Entries
════════════════

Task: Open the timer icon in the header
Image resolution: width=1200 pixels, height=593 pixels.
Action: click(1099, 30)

════════════════

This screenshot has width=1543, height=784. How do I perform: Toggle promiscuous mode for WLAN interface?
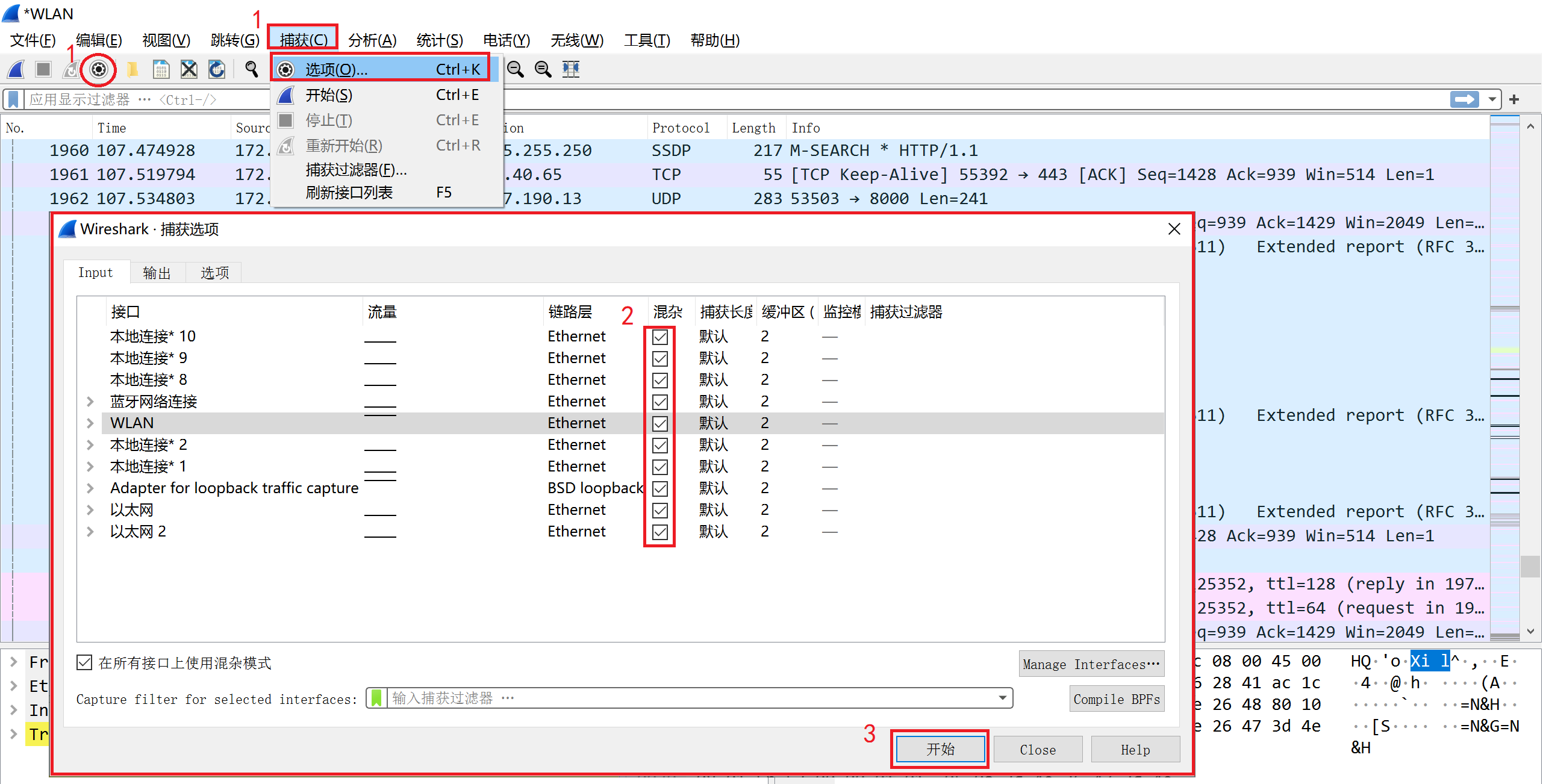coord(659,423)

════════════════

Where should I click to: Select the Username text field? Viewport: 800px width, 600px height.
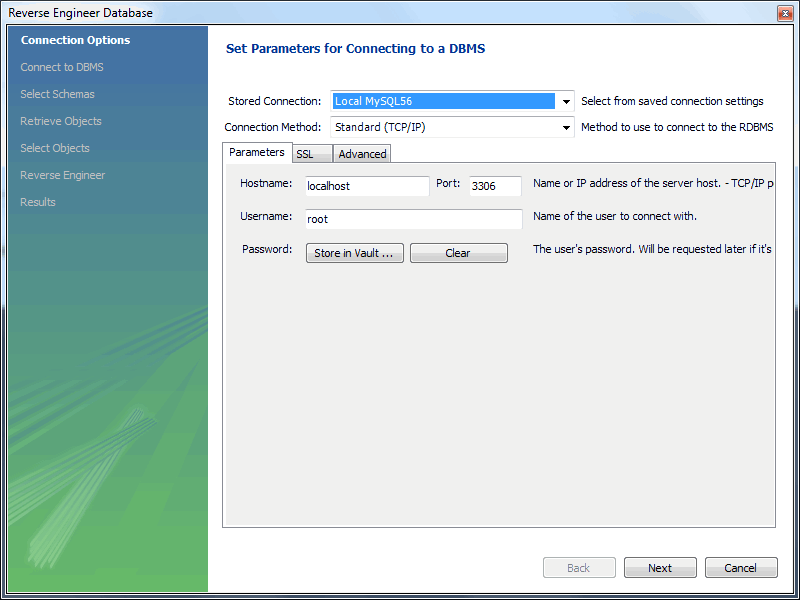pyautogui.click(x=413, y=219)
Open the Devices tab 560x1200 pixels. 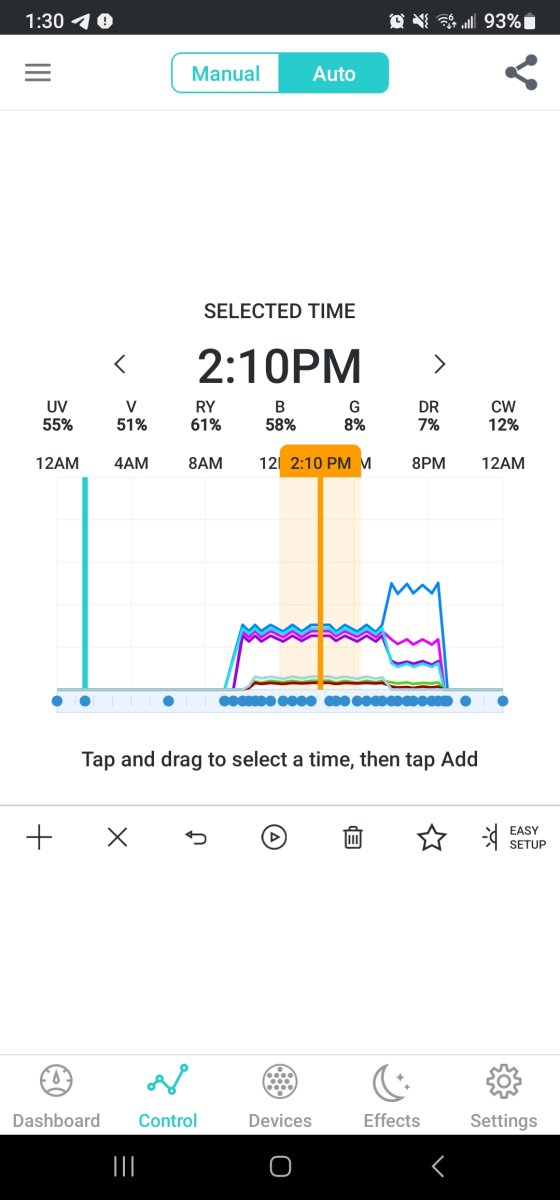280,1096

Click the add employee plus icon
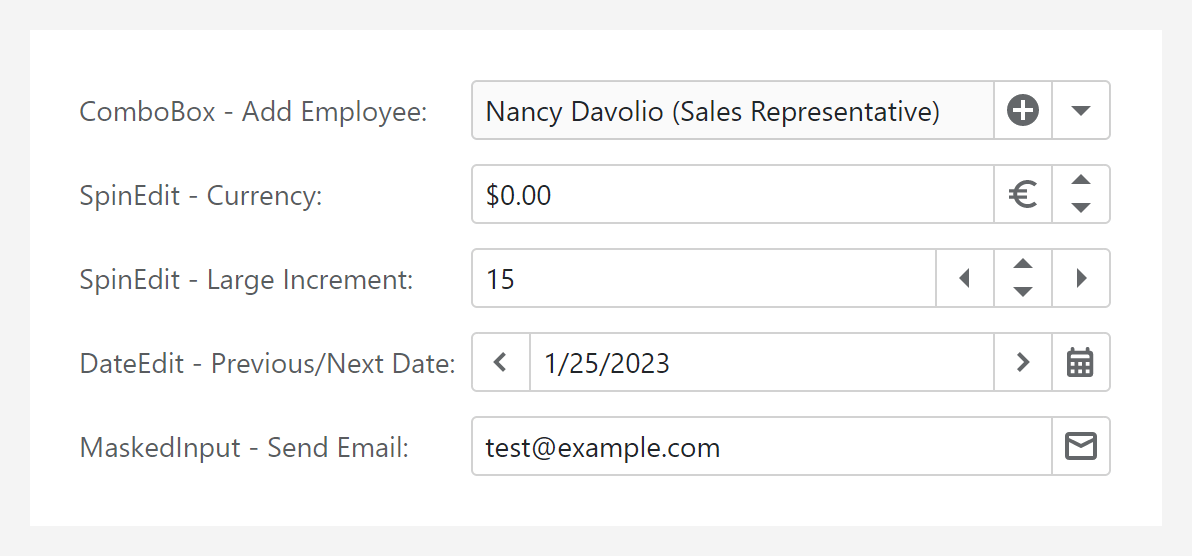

════════════════

What to produce
Rewrite the rows starting with the line that contains "This screenshot has" and going on through the line that contains "coord(659,423)", requests included, and multiply every coordinate in the answers by 0.5, rounding to whole numbers with halves going up. Leave the pictures out and give only these lines.

In response
This screenshot has width=1543, height=784. How do I perform: Toggle promiscuous mode for WLAN interface?
coord(330,212)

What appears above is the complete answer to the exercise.